(1) The actual retro market is incredibly minuscule compared to the existing D&D and Pathfinder markets. Most of that market is incredibly conservative and you're never going to make any appreciable inroads in picking them up.
If you build it, they will come. I don't know the numbers that would legitimately compare the people PLAYING older editions and retroclones versus those playing 3E/PF, and those playing 4E. I don't believe ANYBODY really has those numbers. Oh, you can compare SALES but that's not the same as knowing how many people are actually playing what since older editions aren't going to show up in current sales figures and even with 4E you don't have to own and continue to buy tons of materials to continue to play.
As you say though, that market IS conservative. But that doesn't mean they won't go for anything new - it means the game they want to play needs to appreciate and accommodate the STYLE of rules and gameplay that they're after which is a LARGE part of the discontent with newer editions. It's not a blanket disdain of anything new - it's a desire to get back what has been lost.
(2) 3.5/Pathfinder gamers generally like the fact that 3rd Edition cleaned up AD&D and incorporated most of the house rules people had been playing with for years or decades. That's why they're playing 3.5/Pathfinder instead of a retro clone in the first place.
Even for those for which that's true it's FAR from being their ONLY reason behind their choice. If I had to guess (and I suppose I do since that's sorta what the thread is about) most people are likely playing 3e/PF largely just because 3E is the version THEY started with.
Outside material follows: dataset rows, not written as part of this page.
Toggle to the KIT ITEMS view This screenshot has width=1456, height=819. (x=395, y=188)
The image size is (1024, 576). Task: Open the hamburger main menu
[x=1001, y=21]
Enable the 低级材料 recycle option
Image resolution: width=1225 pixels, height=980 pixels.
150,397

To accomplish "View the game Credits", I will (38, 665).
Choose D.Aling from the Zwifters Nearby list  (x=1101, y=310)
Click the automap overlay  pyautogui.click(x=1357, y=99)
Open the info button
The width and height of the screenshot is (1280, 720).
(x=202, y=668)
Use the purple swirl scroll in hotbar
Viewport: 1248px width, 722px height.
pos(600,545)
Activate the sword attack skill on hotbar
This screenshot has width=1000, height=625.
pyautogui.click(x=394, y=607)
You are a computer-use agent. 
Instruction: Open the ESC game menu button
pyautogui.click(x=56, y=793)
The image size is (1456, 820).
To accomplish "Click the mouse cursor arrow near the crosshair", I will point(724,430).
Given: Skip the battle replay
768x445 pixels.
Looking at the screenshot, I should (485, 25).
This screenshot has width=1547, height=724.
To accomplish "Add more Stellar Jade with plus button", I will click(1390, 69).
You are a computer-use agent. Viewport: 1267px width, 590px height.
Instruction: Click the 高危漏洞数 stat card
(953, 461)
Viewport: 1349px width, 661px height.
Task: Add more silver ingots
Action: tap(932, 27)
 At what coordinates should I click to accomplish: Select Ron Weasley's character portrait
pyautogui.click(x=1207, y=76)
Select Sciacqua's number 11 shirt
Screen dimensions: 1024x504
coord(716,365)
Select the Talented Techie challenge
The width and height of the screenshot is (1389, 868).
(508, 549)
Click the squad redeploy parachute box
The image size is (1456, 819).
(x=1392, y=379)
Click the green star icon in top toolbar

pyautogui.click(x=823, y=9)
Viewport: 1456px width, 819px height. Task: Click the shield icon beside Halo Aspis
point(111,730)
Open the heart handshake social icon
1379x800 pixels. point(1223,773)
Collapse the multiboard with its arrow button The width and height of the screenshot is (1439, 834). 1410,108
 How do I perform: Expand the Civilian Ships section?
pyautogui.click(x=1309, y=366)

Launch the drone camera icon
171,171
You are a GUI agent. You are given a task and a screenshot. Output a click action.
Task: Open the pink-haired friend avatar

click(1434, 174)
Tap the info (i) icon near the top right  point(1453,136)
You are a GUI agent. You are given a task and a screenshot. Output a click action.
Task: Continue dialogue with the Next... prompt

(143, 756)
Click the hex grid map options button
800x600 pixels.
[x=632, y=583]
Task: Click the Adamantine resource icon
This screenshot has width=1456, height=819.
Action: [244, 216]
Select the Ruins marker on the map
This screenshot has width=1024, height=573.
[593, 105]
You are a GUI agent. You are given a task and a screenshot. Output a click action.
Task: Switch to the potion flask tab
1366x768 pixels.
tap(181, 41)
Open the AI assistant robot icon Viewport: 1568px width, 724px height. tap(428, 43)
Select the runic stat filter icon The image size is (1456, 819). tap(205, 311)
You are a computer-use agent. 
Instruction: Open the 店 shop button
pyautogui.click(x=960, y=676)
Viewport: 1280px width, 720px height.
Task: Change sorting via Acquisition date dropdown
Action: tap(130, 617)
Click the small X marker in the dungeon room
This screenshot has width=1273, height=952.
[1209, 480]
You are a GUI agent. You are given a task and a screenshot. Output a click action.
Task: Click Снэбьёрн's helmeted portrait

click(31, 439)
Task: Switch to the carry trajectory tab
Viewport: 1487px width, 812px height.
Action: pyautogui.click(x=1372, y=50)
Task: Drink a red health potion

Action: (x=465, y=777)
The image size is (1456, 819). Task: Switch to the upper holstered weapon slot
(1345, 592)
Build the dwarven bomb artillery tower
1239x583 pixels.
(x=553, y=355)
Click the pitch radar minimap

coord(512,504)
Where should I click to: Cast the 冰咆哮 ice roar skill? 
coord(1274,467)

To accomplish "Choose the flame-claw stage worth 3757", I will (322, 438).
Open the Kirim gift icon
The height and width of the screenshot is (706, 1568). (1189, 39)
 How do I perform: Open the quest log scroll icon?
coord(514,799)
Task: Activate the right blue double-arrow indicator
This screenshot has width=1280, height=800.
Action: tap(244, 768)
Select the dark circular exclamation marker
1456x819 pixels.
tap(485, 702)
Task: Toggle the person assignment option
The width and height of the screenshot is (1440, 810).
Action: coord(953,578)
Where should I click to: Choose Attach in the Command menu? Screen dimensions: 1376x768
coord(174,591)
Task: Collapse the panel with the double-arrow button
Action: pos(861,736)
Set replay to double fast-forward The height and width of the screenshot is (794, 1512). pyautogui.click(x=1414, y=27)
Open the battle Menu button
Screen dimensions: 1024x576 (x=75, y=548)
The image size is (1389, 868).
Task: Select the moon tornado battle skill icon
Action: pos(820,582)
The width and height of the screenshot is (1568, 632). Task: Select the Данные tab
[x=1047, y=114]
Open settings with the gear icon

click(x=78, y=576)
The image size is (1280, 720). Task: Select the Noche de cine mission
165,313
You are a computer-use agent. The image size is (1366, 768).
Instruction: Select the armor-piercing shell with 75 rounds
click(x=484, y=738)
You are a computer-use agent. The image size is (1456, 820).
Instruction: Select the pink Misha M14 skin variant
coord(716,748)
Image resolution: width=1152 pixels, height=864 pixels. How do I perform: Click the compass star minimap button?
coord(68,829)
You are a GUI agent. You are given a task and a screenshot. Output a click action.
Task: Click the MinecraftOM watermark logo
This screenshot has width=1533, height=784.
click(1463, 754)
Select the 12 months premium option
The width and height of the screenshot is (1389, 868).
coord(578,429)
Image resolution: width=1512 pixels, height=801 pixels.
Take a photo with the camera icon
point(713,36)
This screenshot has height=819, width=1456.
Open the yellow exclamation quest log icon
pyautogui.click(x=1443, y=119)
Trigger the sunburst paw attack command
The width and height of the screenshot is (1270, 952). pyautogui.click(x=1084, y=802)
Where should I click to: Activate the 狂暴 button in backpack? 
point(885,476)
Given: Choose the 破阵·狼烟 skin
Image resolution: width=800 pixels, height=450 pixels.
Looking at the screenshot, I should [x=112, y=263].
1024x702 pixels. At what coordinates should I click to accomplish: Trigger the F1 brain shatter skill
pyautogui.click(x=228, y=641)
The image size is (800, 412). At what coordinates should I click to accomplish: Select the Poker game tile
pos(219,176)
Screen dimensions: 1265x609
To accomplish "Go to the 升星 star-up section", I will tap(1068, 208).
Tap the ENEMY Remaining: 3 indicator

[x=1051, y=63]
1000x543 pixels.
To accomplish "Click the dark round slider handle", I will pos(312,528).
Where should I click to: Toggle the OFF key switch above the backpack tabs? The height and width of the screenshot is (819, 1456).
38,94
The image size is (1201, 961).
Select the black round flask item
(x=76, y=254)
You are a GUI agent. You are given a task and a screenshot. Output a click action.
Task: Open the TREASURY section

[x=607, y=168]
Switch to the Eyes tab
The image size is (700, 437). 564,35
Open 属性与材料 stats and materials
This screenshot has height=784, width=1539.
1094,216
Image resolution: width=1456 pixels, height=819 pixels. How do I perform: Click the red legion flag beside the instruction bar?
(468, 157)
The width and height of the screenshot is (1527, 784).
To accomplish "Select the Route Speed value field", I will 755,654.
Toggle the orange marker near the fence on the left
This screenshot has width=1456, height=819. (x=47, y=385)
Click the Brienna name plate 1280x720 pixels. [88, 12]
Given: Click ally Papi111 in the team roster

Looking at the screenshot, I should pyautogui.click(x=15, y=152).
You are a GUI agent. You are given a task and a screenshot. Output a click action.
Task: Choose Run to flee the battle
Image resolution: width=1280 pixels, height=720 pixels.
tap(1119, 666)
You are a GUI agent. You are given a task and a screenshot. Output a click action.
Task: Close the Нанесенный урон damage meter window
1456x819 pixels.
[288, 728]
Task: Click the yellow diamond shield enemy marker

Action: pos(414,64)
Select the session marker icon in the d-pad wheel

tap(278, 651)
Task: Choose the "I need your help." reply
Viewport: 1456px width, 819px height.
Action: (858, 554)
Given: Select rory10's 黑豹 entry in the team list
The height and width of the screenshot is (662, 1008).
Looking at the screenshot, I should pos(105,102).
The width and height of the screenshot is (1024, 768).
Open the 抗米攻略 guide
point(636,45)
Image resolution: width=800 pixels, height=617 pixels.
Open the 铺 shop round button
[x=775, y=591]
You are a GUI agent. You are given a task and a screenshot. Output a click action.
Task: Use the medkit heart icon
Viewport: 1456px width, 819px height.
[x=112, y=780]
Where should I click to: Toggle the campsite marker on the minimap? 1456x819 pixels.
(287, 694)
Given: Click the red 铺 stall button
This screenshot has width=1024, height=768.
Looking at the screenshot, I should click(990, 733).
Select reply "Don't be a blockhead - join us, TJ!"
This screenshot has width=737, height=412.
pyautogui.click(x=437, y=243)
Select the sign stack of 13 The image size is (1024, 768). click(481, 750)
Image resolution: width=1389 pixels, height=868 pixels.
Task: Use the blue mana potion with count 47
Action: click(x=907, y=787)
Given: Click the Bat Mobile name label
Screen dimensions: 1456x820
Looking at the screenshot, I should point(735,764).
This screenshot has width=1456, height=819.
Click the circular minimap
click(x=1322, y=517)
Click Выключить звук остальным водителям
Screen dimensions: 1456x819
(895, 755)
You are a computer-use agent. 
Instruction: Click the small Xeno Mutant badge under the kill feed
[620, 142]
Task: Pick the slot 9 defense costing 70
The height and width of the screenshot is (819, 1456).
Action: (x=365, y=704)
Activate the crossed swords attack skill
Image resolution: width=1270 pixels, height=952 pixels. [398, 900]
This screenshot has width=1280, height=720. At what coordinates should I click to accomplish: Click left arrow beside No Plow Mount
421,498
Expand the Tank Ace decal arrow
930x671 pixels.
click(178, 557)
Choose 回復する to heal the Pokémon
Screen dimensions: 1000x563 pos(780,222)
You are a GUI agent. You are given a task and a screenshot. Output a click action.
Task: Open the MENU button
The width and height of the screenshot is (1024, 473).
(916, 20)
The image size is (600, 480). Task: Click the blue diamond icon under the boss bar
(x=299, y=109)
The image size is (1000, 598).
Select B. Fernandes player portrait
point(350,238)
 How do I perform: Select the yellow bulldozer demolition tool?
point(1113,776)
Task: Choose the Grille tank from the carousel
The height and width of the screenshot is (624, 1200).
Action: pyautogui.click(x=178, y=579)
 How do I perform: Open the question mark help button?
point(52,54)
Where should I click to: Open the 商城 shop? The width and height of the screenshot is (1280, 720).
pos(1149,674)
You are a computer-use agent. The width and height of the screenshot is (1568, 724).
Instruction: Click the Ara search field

(3) 4th Edition is a radically different game and a slightly tweaked version of AD&D is not going to appeal to 4E fans.
So you'll lose 4E fans (probably in droves). You almost certainly won't pick up any significant portion of the 3.X market you've already lost. And even if you created an OSR-darling, the conversion numbers would still be minuscule.
I don't think you're seeing/appreciating the larger picture. It's like you refuse to believe that people CAN change editions for some reason - but it happens a fair amount. Certainly it happened on a MASSIVE scale with the change from 1E to 2E, from 2E to 3E, from 3E to 4E and over to Pathfinder. People have drifted around after all these changes, whether back to their originally experienced version of D&D, over to other non-D&D systems, skipped over editions to land on playing a more recent one, etc. I've seen any number of people posting to say they missed 3E altogether and now love 4E. I've seen people who moved back to 3E from 4E, or to retroclones. People moved from 3E to PF and never touched 4E at all. Etc. Etc.
Someday 4E will end - that is to say that for one reason or another WotC will almost certainly cease publishing it/actively supporting it. Or maybe a business model can be found that will allow them to
stop pretending that other versions of D&D universally suck or don't exist. People can and do play multiple versions of D&D and can and will drift from one to another as their own preferences - and the gaming market - shift.
But it probably won't because OD&D is an unplayable historical curiosity. I think every serious gamer should hunt down a copy and read through it because there's a lot of valuable insight to be had from that, but it has basically zero mainstream appeal.
See, now this tells me only that YOU have a curiously narrow point of view. "
Unplayable historical curiosity"? DUDE... the game you play NOW - regardless of what version of D&D that might be or even IF it's D&D at all - owes its existence to the fact that OD&D was extraordinarily playable and enjoyable leading to so many people expanding on what they could and would do with it. Yes, it's quite... simplistic compared to a "modern" set of RPG rules - but that's hardly the explanation for why it's now such a small portion of what's actually being played.
"Unplayable"? That's really a rather boggling word to be using.